Freitag, 22. November 2024

WasserkraftGroße Revision für Kraftwerksgruppe Pfreimd

[14.08.2020] In der Kraftwerksgruppe Pfreimd wird Wasserkraft dreifach verwendet: für die Erzeugung und Speicherung der Energie sowie für die Stabilisierung der Netze. Ziel der aktuellen Revision ist es, das Kraftwerk für den veränderten Energiemarkt fit zu halten und einen Beitrag für den Übergang zur Klimaneutralität zu leisten.
ENGIE Deutschland investiert mehr als zehn Millionen Euro in die Generalüberholung der Kraftwerksgruppe Pfreimd.

ENGIE Deutschland investiert mehr als zehn Millionen Euro in die Generalüberholung der Kraftwerksgruppe Pfreimd.

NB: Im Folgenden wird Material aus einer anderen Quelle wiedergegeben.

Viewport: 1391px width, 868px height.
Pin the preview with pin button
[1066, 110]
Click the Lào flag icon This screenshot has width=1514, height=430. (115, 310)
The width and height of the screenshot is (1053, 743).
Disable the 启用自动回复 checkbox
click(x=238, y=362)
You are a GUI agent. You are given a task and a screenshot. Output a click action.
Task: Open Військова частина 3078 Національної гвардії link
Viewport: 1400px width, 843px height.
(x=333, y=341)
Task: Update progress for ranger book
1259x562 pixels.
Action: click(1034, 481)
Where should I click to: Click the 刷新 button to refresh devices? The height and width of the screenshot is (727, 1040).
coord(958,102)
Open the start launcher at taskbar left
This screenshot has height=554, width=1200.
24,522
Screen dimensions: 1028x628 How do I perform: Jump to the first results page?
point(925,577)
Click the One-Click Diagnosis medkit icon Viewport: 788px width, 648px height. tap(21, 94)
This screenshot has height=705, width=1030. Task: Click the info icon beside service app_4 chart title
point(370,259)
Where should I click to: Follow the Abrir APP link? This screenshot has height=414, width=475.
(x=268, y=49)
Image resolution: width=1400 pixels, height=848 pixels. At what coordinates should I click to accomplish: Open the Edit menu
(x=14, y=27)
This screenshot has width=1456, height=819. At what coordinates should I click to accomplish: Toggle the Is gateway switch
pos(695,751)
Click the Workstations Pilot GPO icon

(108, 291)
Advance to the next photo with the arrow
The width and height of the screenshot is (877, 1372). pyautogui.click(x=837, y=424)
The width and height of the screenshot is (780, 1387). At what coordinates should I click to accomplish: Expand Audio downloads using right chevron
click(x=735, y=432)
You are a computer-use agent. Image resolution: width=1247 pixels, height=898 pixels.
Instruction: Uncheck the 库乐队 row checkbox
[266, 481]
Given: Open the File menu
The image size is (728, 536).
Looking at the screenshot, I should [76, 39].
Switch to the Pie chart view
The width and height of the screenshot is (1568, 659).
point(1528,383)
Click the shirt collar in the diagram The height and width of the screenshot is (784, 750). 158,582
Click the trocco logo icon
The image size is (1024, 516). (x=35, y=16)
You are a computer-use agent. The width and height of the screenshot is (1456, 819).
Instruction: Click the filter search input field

(Bildquelle: Christoph Busse)

Die Kraftwerksgruppe an der Pfreimd blickt auf eine lange Tradition zurück: Bereits seit mehr als 60 Jahren wird im Osten Bayerns umweltfreundlich Strom erzeugt und gespeichert. Über 13 Flusskilometer erstrecken sich drei Speicherseen – der Hochspeicher Rabenleite, die Kainzmühlsperre und der Speicher Trausnitz – und drei Wasserkraftwerke – die beiden Pumpspeicherkraftwerke Reisach und Tanzmühle sowie das Laufwasserkraftwerk Trausnitz mit Speicher. Das Unternehmen ENGIE Deutschland betreibt die Kraftwerksgruppe Pfreimd seit 2009 und hat die einst als klassisches Pumpspeicher- und Laufwasserkraftwerk gebaute Anlage in mehrfachen Revisionen ertüchtigt. Seit Anfang Mai dieses Jahres läuft die große Revision 2020; dabei gehen die Kraftwerke für rund fünf Monate vom Netz und werden in Teilen generalüberholt. Den ursprünglich für Ende März geplanten Start der Revision hatte ENGIE Deutschland verschoben und den Arbeits- und Gesundheitsschutz um ein umfassendes Pandemie-Konzept mit strengen Schutz- und Hygienemaßnahmen erweitert. Ziel der Arbeiten ist es, Pfreimd auch bei veränderten Erfordernissen der Energiewirtschaft weiterhin hochverfügbar zu halten.

Neue Aufgabe

Denn bei der Errichtung des Kraftwerks in den 1950er-Jahren zielte die wirtschaftliche Planung darauf ab, nachts zu pumpen und tagsüber zu turbinieren. Mit dieser Fahrweise trug die Anlage über Jahrzehnte dazu bei, die untertägigen Verbrauchsspitzen im Stromsystem kostengünstig abzudecken. Im Zuge der Energiewende und des Umbaus des Energiesystems in Deutschland haben die Anlagen inzwischen jedoch eine neue Aufgabe erhalten. Mit den erneuerbaren Energien hat sich die Struktur der Stromerzeugung grundlegend verändert. Für die Deckung der untertägigen Verbrauchsspitzen müssen keine fossilen Kraftwerke mehr hochgefahren und der benötigte Strom aus Pumpspeichern bereitgestellt werden. Das übernehmen in Bayern mittlerweile zu einem großen Teil Solaranlagen, die den Strom tagsüber und die größte Menge dann erzeugen, wenn am meisten Strom gebraucht wird: am Mittag. Heute muss die Fahrweise des Kraftwerks meist auf sehr viel sensiblere und kleinere Lastschwankungen im Stromsystem reagieren, um die Netzfrequenz aufrechtzuerhalten. Durch die Zunahme von volatilem regenerativem Strom muss die Anlage blitzschnell und in präzisen Mengen Energie aus dem Netz abziehen oder in das Netz einspeisen, die so genannte positive oder negative Regelenergie.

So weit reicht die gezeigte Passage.